Me despierta la luz del día, he dormido de maravilla en estas sábanas bordadas. Suenan las campanas. Me asomo a la ventana. Ahí abajo se ve el plano de un monasterio: el huerto con maíz, invernaderos y algún santo, el claustro de donde salen palmeras y las viviendas del lado opuesto a la fachada. Esta vista da el nombre de El Monasterio al hotel. Por encima sale la mole de Santa Ana de los Ríos de Cuenca desde la fachada sur, de ladrillos vistos y cúpulas azules sobre paredes blancas.

Paseamos por las calles del centro y el río. Las riberas son de hierba y arboles como sauces, almeces, flamboyanes, álamos negros y otros desconocidos de los que guardo hojas. La corriente baja con fuerza. Pasamos el Puente Roto y cruzamos por el de Todos los Santos, allí hay un muro inca, con esa forma tan limpia de encajar las piedras sin argamasa, como un puzle.

Muchas casas tienen patios de dos pisos, como las de Almagro: columnas abajo y corredor con barandilla arriba. Pasamos a muchos de ellos. Comemos en uno una sopa verde y carne con frijoles. El zumo es de mora y papaya, muy rico. La estrella es un dulce de higo típico del Carnaval de Cuenca. Es de un color café verdoso en una salsa dulce. Es fuerte de sabor y de textura agradable.

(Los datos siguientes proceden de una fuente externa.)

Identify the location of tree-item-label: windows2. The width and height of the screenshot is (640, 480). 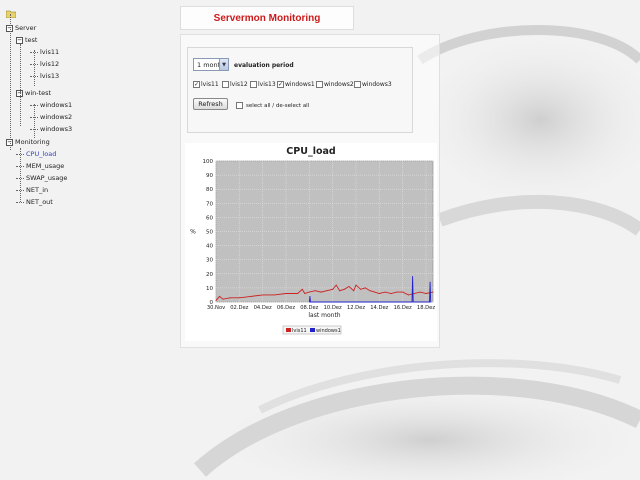
(56, 117).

Buscando la calle Larga encontramos una antigua peluquería con tres empleados de una media de 70 tacos, los tres con bata blanca. Los sillones son de madera oscura adornada con volutas. Asiento y respaldo de piel roja. No tengo más remedio que entregarme a sus manos. Me ponen la almohadilla y me tumbo con un paño blanco protegiéndome la camiseta. Abundante espuma. Tres pasadas de navaja de mano con masaje con la mano izquierda, a contrapelo. Con cuidado me busca y toca los puntos importantes de la cara y cuello mientras todos oímos un partido del Barcelona de aquí, de Ecuador. Yo estoy pensando en una vida en Cuenca, donde nos hospedamos en una suite del Hotel Capitolio y me afeito cada dos días. Entonces, este señor y yo mantenemos una conversación, al tercer, que yo transcribo todas las noches. Salgo del ensueño cuando oigo una voz: ahora sierre los ojitos y una especie de colonia rebajada pulverizada cae sobre mi cara y me hace rabiar. A la vez el peluquero me da aire con un paypay. Beni se descojona. Unas tijerillas entran por las ventanas de mi nariz para cortarme los pelos. Un dólar sincuenta sentavos. Le pago, saco la cámara, le digo que se ponga junto al historiado sillón y disparo.

Al atardecer nos metemos al café Austria. Un ecuatoriano redicho cuenta que Cuenca es la ciudad número uno en las preferencias de los jubilados norteamericanos. Su teoría es que silenciosamente están invadiendo la zona. Buscamos la marcheta del sábado. Está todo muerto, sólo guiris en el café junto a la catedral, largas mesas para el menú turístico. El último recurso: La calle Larga, llena de cafés y bares. Todo abierto, pero vacío. Damos por terminado el día.